Reproduce the whole listing exactly, omitting any picture it holds.

*** Opening of EXCERPTED RECORDS ***

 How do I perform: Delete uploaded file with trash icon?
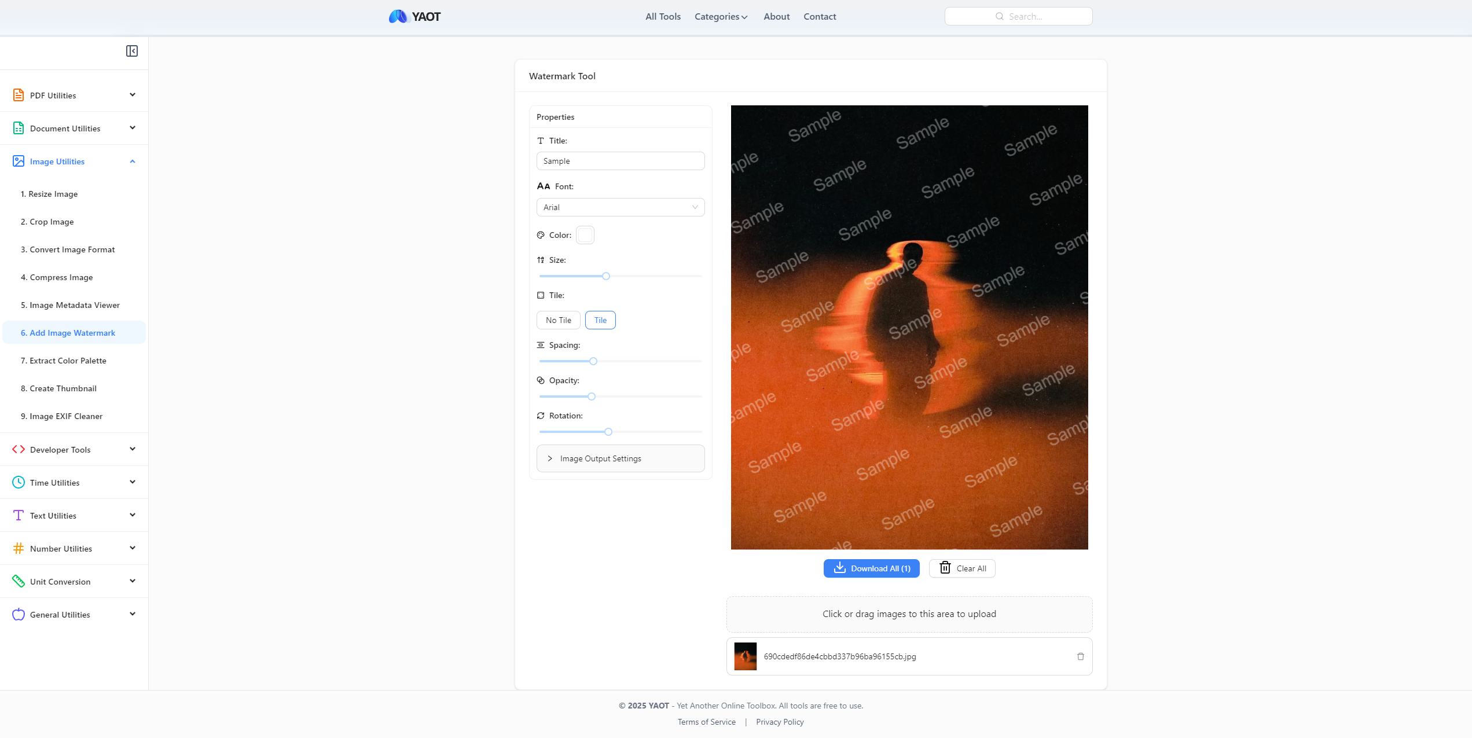(1080, 656)
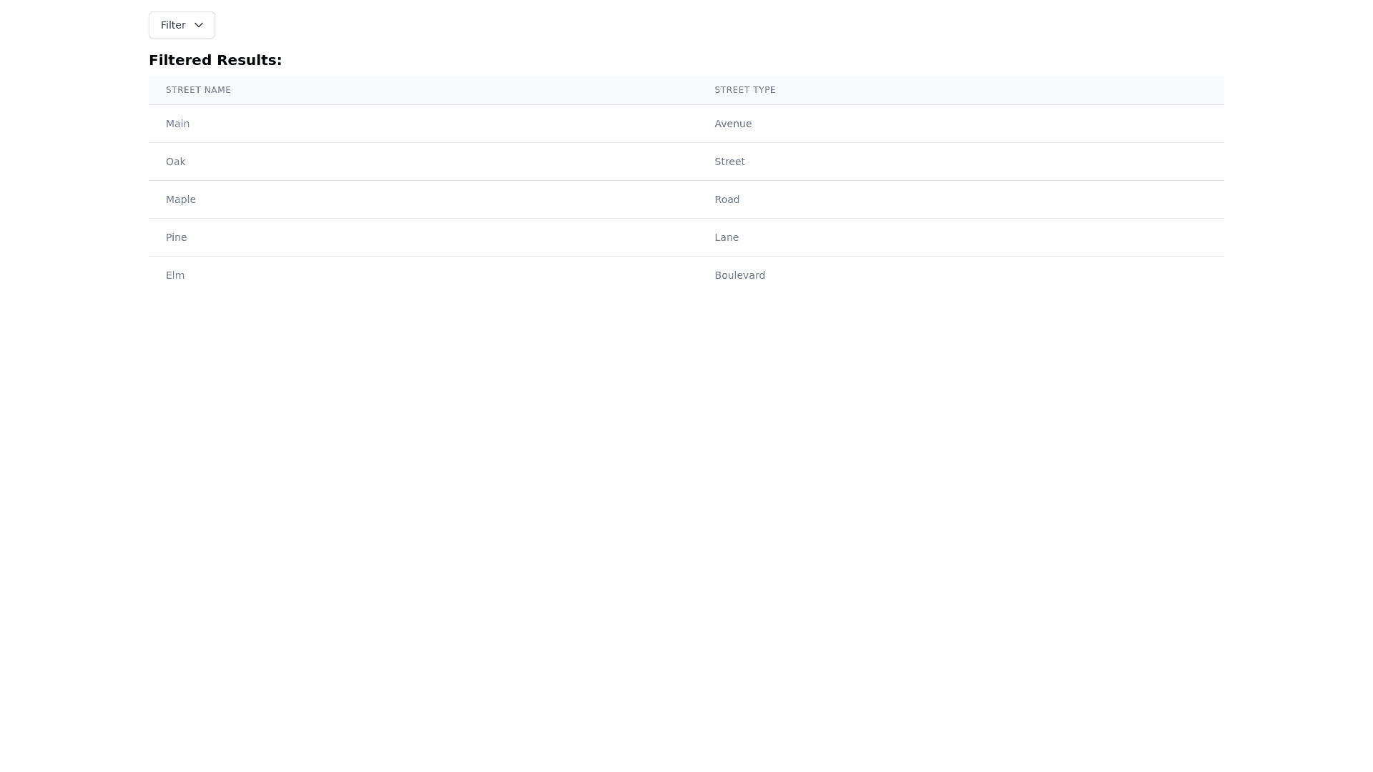This screenshot has width=1373, height=772.
Task: Click the Avenue street type cell
Action: coord(733,124)
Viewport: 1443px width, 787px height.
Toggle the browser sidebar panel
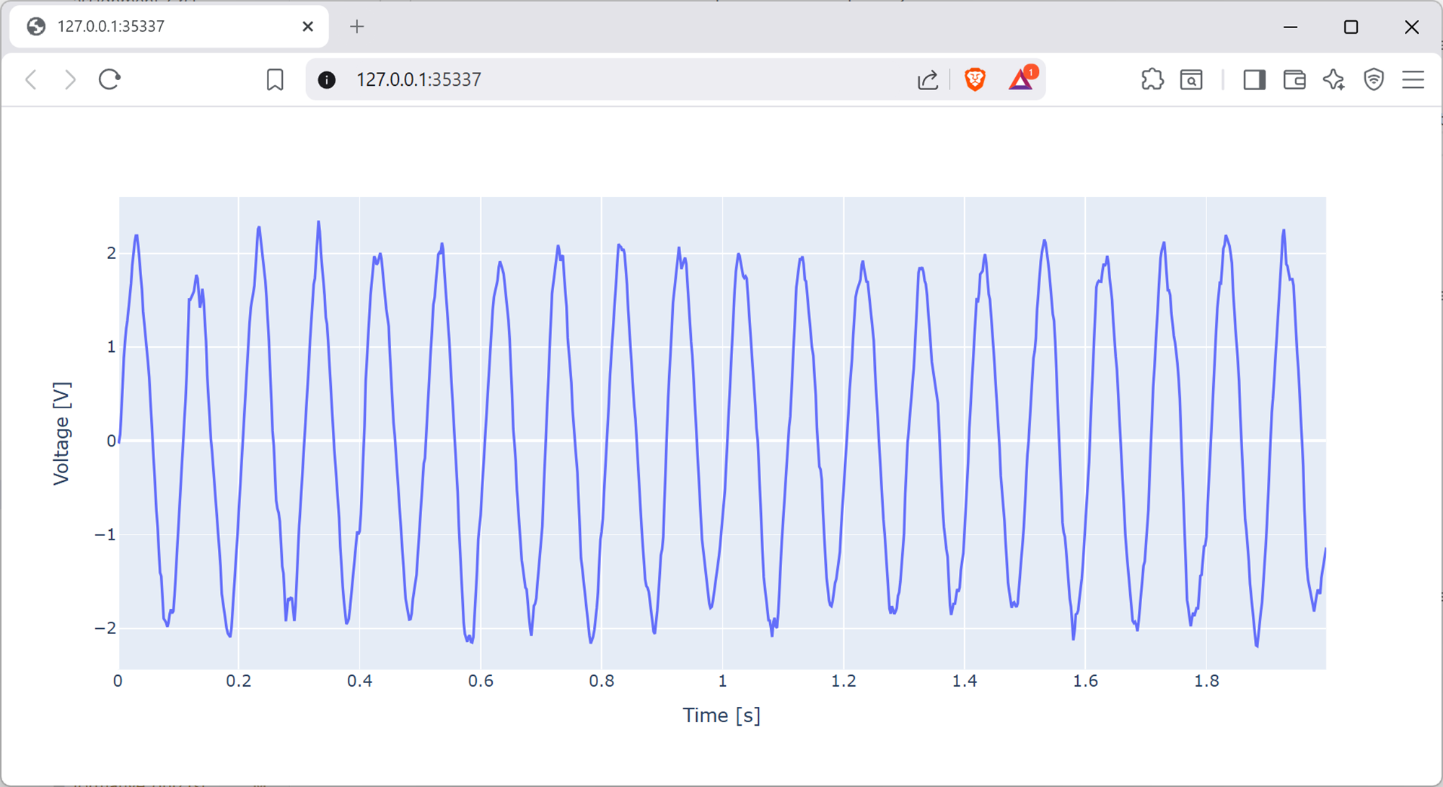[1254, 79]
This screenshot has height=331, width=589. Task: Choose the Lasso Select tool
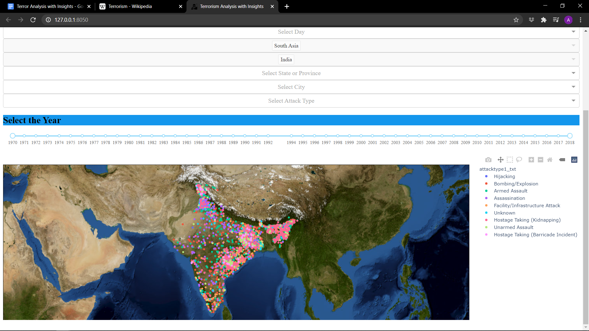(519, 160)
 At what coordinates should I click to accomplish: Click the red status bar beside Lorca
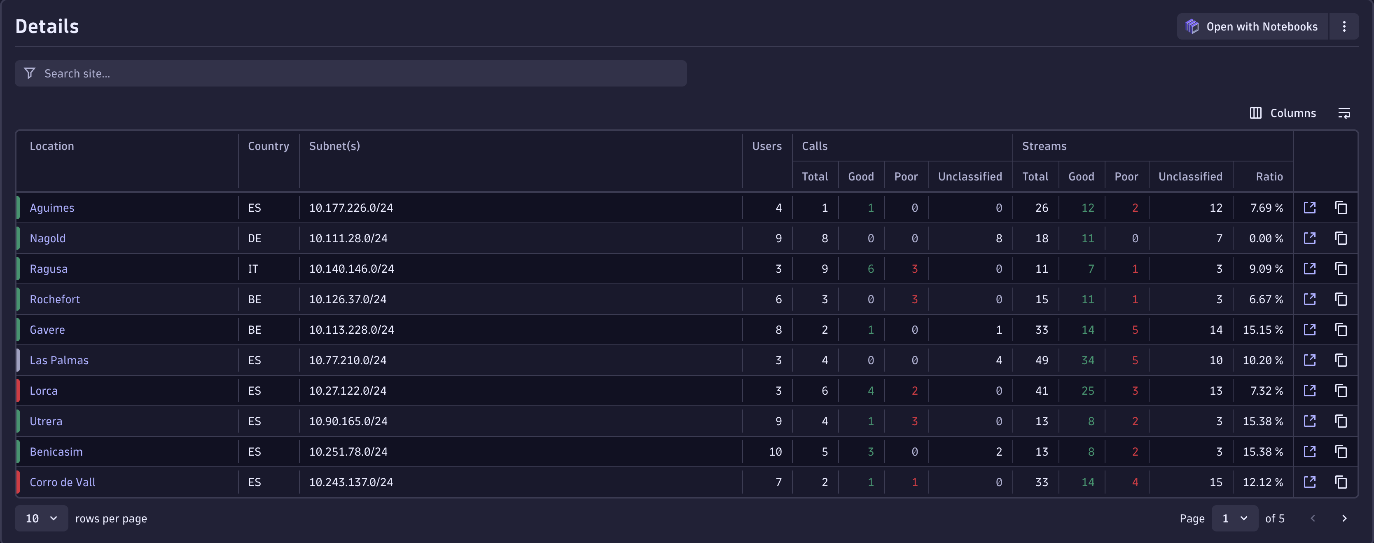coord(19,390)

*** Close of EXCERPTED RECORDS ***

• [SOLUTION TO THE PROBLEM]
 How do I perform: Delete uploaded file with trash icon?
(1080, 656)
This screenshot has width=1373, height=772.
Task: Click the Avenue street type cell
Action: coord(733,124)
Viewport: 1443px width, 787px height.
Toggle the browser sidebar panel
[1254, 79]
This screenshot has height=331, width=589. Task: Choose the Lasso Select tool
(519, 160)
 At what coordinates should I click to accomplish: Click the red status bar beside Lorca
coord(19,390)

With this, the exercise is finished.